In the more than three years since her 16-year-old son was killed in a car crash on Kula Highway, Andrea Maniago has talked to groups of high school students and others, hoping her words might help prevent a tragedy.
"After it happened, I almost felt like I had a duty to tell his story so that some other parent wouldn't have to go through it or some other kids wouldn't have to go through it," she said. "If I could save at least one person's life just by telling this story, then I've done something."
This year, the Wailuku resident was recognized as a youth leader and victim advocate with an outstanding volunteer award from the Hawaii chapter of Mothers Against Drunk Driving.
She took on the role soon after her son, Ka'io Fukushima, and 19-year-old Laula Wallace were killed when they and other passengers were ejected from a speeding Honda Civic heading downhill on Kula Highway at about 1:30 a.m.

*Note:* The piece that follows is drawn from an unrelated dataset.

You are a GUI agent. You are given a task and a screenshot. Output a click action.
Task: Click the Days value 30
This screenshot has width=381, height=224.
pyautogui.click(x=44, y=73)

July 5, 2009.
Police said driver Stevens Ramos, 21, lost control, with the car hitting a guardrail on the right shoulder before skidding sideways and spinning across the centerline to hit a portion of guardrail on the uphill shoulder.
Ramos, who was convicted of leaving the scene of the fatal crash, had been at a party where alcohol was served, police said.
Maniago said her son didn't know Ramos, who was sentenced this year to a 10-year prison term.
At the request of Baldwin High School teacher Diane Omura, Maniago began speaking to groups of students at the school where her son was a student, wrestler and football lineman.
A couple of students who knew her son apologized for having to leave when they were overcome by the talk.
After staying for all four sessions when Maniago spoke one year, a girl said she could better understand her own mother's perspective and called her mother during a break to thank her for caring.
Maniago also has spoken to students at St. Anthony Junior Senior High School. And this year, her talk at Kamehameha Schools Maui capped off a student's senior project that included a re-enactment of a car crash and its aftermath.
She said her employer, Easter Seals, where she is activity coordinator, has been accommodating about her volunteer work, which includes speaking at court-ordered DUI education classes for people convicted of drunken driving.
Maniago, who doesn't like speaking before large groups, said she never rehearses what she will say.
"I'll still cry at every single one," she said. "Sometimes when it's back to back, I don't cry as much."
When people think about her son, Maniago said she hopes they remember "how much he loved life."
"He had such a wonderful smile," she said.
"As far as the accident, I would just want anybody and everybody to remember that one bad decision could change your life and somebody else's life forever. Just by making one wrong decision - and his that night was getting into that car."